Later he studied for a Bachelor of Arts in music at the University of Oxford, where from 1996 to 1999 he also served as organ scholar at Keble College.

==Career==
From 1995 to 1996 Stopford was organ scholar at Truro Cathedral, where he worked under Andrew Nethsingha and published his first choral works. After university he was organ scholar at Canterbury Cathedral from 1999 to 2000 before becoming Assistant Organist at Chester Cathedral.

In 2003 he moved to Northern Ireland, where he served as Director of Music at St Anne's Cathedral in Belfast until the post was closed in 2010.

For the next few years Stopford pursued a career as a composer and conductor before being appointed Director of Music at Christ Church in Bronxville, New York, in 2016, having spent part of the previous year there as composer-in-residence.

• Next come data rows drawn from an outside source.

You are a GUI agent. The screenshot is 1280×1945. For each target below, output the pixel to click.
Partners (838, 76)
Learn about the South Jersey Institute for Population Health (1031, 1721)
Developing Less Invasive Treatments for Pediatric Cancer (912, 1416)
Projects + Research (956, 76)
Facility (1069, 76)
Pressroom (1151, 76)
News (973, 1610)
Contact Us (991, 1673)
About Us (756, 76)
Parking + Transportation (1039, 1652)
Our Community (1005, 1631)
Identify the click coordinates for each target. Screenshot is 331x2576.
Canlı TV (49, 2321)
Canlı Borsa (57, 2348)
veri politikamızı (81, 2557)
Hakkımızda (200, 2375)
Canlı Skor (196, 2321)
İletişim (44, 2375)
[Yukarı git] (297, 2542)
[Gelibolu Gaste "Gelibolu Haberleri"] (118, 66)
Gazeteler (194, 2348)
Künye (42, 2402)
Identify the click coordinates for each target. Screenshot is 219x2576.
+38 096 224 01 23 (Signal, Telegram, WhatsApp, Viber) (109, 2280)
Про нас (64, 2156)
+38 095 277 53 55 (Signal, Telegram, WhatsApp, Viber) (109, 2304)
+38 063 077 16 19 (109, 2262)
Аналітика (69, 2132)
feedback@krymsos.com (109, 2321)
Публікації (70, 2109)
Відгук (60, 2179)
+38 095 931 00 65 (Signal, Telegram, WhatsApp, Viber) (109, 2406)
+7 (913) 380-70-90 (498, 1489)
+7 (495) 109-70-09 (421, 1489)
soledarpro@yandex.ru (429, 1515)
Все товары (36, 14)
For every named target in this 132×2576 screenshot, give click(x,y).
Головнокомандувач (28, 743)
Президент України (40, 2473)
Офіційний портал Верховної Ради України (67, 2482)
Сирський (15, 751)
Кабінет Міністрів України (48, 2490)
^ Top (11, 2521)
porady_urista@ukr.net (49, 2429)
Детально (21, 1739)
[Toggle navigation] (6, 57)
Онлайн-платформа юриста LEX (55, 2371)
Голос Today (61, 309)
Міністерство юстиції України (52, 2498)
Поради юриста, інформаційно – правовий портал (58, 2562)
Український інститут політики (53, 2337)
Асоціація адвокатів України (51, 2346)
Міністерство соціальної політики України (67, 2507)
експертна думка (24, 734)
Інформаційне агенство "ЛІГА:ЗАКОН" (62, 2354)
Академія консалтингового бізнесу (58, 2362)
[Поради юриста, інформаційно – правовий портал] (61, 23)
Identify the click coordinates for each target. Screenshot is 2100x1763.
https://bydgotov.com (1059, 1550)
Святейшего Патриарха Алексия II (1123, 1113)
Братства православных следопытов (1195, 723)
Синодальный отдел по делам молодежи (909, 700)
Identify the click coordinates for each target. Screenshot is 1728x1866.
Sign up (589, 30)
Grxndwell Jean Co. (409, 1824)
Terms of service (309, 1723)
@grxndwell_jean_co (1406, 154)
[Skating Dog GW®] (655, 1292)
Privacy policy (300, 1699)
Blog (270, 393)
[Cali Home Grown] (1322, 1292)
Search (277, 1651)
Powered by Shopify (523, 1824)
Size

In 2021 he returned to the United Kingdom, where he currently serves as President of the Leighton Buzzard Festival Singers.

==Works==
Stopford is known for his contemporary a cappella and accompanied settings of traditional Latin and English prayers and hymns, including "Ave Verum Corpus", titled "Ave Verum"; "Lullay, My Liking"; the Coventry Carol, titled "Lully, Lulla, Lullay"; and "In My Father's House". Three of Stopford's works appeared in the Classic FM Hall of Fame in 2014, after he made his first appearance on the chart in 2013.

He has composed numerous other works, including a Te Deum, a Latin Mass titled "Missa Deus Nobiscum" and various Latin canticles. Missa Deus Nobiscum was commissioned to celebrate the 150th anniversary of Methodist College Belfast; its first performance was in the Waterfront Hall, Belfast, on 14 March 2019.

Stopford also serves as director of the professional choir Ecclesium, which has released many CDs of his works.